GSoC week 3: Source-level debugging

June 14, 2017

In a previous post, I talked about how we can’t yet use r2’s gdbserver (the one I’m writing) for debugging. Well, now we can. Yeah. Breakpoints, single-stepping and continue work, as of now. Not yet stuff like tracepoints, but we’ll get there in time. And after my latest pull request #7742, we can use source-level debugging with GDB. So how does this look? Let’s have a look at gdb (the actual gdb) talking to r2’s gdbserver.

$ gdb

...

(gdb) set arch i386:x86_64:intel
The target architecture is assumed to be i386:x86_64:intel

(gdb) symbol-file /bin/radare2
Reading symbols from /bin/radare2...done.

(gdb) target remote localhost:8000
Remote debugging using localhost:8000
warning: No executable has been specified and target does not support determining executable
automatically.
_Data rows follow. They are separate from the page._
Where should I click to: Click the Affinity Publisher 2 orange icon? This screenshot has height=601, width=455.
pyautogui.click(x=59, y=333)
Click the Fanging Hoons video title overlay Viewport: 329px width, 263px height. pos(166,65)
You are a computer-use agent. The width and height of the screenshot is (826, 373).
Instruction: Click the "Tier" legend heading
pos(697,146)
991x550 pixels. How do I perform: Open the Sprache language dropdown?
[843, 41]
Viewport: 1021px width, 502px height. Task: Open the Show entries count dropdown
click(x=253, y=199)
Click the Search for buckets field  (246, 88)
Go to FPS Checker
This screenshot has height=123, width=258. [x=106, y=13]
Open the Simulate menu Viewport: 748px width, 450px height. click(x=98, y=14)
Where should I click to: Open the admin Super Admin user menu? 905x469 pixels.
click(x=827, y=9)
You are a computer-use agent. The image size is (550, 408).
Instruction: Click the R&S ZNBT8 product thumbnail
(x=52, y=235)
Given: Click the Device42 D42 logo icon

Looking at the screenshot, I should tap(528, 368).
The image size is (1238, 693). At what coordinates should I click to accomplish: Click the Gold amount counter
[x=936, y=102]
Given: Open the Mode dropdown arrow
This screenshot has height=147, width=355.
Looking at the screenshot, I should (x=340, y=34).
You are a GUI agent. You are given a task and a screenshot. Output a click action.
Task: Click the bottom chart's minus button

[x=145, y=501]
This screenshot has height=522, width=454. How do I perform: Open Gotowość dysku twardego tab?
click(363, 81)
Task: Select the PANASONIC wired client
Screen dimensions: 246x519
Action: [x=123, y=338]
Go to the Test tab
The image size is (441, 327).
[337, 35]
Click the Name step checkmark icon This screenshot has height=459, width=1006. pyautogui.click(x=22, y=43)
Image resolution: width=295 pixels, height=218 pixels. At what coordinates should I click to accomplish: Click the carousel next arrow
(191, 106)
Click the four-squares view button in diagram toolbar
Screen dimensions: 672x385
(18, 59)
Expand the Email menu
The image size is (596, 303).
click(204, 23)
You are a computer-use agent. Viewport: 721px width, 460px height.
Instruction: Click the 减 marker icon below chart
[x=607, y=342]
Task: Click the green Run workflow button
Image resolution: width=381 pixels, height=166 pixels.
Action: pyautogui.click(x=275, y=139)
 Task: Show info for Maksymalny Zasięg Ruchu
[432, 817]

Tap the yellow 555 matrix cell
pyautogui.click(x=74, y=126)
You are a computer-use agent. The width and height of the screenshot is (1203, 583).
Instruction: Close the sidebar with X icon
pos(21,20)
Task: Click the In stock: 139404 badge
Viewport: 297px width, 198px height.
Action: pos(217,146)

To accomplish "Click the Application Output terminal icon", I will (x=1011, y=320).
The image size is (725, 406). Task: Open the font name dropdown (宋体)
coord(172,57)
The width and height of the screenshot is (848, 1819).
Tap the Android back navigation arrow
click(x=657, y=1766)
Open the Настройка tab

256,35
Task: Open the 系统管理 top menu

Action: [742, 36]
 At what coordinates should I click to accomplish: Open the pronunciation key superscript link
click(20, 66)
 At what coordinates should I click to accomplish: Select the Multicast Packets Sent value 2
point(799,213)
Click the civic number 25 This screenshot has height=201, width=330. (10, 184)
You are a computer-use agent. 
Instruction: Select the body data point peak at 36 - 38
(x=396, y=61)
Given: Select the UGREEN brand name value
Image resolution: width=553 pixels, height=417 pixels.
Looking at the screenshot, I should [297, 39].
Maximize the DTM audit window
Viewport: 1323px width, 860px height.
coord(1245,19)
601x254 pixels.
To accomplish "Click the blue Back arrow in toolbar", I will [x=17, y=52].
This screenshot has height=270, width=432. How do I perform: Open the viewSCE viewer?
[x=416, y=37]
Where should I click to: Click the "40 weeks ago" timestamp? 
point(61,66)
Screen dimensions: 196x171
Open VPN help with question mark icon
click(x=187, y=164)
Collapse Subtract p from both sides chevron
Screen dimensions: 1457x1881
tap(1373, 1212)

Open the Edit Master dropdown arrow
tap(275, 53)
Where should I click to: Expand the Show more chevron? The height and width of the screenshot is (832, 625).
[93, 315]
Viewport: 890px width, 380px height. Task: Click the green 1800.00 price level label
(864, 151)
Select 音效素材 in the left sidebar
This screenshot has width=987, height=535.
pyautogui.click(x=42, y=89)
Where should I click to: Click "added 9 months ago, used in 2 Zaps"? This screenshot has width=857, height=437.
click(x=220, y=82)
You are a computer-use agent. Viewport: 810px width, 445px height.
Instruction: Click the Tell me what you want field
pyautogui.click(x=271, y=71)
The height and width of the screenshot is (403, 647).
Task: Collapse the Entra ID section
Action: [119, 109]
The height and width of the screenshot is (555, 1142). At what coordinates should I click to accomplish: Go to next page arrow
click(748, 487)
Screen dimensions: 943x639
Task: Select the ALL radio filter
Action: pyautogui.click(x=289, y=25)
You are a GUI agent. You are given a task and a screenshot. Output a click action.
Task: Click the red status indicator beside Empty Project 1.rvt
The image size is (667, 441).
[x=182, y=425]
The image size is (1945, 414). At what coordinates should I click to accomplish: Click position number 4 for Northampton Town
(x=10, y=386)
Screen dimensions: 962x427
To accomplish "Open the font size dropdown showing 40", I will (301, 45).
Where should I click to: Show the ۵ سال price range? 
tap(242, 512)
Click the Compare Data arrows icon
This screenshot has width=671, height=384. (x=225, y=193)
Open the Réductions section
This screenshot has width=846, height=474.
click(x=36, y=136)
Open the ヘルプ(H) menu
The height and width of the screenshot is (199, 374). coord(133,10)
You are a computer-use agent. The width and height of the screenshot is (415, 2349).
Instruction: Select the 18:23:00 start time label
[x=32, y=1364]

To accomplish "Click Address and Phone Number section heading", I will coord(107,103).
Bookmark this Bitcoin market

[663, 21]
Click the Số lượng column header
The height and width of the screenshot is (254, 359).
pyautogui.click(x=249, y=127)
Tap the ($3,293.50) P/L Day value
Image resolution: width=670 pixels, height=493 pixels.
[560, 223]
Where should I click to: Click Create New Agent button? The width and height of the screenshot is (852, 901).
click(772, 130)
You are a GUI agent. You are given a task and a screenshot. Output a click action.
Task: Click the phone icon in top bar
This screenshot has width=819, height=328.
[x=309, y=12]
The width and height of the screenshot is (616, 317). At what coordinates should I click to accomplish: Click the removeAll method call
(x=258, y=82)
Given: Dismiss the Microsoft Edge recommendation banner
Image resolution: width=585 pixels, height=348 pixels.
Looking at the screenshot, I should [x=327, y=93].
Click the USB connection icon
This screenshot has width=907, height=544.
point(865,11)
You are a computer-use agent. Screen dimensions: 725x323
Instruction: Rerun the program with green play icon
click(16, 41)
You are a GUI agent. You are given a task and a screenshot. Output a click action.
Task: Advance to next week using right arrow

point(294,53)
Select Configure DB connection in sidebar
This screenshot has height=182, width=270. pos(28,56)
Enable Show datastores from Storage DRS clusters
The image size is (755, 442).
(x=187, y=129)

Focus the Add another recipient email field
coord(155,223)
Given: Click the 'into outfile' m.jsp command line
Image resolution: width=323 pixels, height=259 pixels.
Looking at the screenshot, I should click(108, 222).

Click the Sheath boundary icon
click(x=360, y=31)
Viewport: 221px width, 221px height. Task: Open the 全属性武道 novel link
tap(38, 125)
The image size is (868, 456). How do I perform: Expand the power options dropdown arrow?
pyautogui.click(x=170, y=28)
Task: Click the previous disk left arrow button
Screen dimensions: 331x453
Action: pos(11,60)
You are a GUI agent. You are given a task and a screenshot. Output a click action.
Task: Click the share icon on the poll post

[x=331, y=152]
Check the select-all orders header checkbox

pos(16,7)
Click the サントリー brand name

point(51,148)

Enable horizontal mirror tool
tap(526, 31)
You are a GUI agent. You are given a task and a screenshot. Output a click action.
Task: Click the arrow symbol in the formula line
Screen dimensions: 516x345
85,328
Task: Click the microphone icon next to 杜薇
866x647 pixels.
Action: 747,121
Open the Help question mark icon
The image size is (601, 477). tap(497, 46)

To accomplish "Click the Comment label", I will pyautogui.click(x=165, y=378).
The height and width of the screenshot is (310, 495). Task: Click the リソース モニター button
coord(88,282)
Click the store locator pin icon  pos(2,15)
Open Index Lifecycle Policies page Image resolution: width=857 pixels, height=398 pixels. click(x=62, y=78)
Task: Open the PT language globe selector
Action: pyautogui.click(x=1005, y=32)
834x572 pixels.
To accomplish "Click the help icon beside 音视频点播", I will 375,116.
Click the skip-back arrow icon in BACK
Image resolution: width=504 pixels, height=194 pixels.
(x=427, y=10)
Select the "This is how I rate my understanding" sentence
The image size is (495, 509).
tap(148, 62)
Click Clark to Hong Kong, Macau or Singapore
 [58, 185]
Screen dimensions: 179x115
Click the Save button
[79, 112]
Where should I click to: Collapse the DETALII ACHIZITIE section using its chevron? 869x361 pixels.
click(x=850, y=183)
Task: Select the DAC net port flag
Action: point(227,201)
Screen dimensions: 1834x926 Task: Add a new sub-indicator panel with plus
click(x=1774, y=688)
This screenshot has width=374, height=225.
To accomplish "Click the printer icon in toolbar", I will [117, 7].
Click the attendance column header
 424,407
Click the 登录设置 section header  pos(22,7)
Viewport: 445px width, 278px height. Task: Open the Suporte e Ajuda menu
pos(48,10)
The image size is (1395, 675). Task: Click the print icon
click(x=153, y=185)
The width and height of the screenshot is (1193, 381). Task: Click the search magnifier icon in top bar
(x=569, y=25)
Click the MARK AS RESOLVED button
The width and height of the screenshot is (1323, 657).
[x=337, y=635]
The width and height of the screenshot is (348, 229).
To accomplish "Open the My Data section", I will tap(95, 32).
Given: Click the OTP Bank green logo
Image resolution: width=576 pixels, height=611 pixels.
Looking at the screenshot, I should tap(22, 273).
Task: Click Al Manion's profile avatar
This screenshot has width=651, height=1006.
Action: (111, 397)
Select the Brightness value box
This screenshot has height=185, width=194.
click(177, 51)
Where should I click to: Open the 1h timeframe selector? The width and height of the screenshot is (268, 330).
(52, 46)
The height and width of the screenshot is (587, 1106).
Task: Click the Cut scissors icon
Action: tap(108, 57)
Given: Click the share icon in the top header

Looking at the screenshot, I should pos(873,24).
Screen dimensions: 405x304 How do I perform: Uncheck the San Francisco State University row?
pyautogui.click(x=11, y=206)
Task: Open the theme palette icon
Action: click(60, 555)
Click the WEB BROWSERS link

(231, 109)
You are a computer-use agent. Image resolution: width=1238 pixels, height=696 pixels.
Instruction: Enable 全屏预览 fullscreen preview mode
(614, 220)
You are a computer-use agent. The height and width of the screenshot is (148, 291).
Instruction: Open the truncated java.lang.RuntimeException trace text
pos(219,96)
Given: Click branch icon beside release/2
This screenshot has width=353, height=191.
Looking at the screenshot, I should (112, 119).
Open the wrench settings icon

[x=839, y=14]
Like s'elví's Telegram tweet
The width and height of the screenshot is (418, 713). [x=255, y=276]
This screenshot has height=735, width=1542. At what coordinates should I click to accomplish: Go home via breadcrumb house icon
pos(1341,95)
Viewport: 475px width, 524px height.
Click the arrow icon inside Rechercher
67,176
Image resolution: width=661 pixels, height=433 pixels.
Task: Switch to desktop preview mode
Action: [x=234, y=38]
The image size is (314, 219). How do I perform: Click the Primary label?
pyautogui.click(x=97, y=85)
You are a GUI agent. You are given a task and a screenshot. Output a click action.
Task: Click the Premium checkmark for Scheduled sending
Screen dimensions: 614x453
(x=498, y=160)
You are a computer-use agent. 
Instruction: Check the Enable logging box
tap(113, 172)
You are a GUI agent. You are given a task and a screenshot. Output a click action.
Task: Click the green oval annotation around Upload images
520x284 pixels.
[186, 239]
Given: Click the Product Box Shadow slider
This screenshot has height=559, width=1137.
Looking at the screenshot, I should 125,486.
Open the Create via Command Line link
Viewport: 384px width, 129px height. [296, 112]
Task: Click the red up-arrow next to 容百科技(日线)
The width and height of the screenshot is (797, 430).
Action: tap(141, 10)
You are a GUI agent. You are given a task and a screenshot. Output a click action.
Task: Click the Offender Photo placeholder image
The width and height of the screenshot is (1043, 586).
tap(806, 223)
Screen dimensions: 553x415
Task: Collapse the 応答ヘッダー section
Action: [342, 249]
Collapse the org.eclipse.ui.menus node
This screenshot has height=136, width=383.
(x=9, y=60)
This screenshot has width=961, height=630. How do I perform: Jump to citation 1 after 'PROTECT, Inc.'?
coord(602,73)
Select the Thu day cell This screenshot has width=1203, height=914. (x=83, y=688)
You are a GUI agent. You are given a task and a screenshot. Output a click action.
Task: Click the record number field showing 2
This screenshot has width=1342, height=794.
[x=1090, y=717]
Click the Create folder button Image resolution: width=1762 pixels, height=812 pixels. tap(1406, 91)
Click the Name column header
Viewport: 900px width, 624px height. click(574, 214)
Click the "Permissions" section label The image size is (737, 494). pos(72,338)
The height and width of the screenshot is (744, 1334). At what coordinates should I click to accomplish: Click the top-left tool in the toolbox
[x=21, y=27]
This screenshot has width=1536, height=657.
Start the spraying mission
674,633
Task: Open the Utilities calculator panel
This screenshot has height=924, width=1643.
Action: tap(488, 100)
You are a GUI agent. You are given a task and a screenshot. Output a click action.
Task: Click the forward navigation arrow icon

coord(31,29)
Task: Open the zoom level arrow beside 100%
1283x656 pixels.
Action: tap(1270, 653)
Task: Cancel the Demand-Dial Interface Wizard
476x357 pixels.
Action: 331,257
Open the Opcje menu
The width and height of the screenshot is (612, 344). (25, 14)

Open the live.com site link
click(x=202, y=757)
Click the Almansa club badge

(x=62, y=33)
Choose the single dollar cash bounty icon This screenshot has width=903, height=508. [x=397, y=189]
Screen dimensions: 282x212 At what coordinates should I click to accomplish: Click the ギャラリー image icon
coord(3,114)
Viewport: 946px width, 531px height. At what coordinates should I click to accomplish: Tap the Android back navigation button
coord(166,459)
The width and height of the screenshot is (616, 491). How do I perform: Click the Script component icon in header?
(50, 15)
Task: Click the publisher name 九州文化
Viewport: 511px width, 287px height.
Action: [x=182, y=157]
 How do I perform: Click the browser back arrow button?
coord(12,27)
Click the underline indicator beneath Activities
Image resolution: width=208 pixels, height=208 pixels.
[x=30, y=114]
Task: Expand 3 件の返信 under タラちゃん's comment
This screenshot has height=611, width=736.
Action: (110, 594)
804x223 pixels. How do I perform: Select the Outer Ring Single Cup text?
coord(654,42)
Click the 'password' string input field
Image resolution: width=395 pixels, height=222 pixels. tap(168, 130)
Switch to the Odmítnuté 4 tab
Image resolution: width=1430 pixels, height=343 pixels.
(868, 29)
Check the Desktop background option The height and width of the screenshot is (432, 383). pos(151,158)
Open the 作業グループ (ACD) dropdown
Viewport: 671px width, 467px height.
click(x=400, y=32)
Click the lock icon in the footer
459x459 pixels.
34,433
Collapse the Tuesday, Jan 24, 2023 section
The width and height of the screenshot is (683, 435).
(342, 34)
Try using the "file" command.
0x00007f0ff2ce8d80 in ?? ()

(gdb) break main
Breakpoint 1 at 0x55b8f0748835: file radare2.c, line 375.

(gdb) c
Continuing.

Breakpoint 1, main (argc=2, argv=0x7fffb975e1e8, envp=0x7fffb975e200) at radare2.c: 375
375         RThreadLock *lock = NULL;

(gdb) s
376         RThread *rabin_th = NULL;

(gdb)

Yeah, so there are a few points to keep in mind with this. Notice how we need to first specify the file from which to read debugging symbols, and specify the architecture of the target, before connecting to the target.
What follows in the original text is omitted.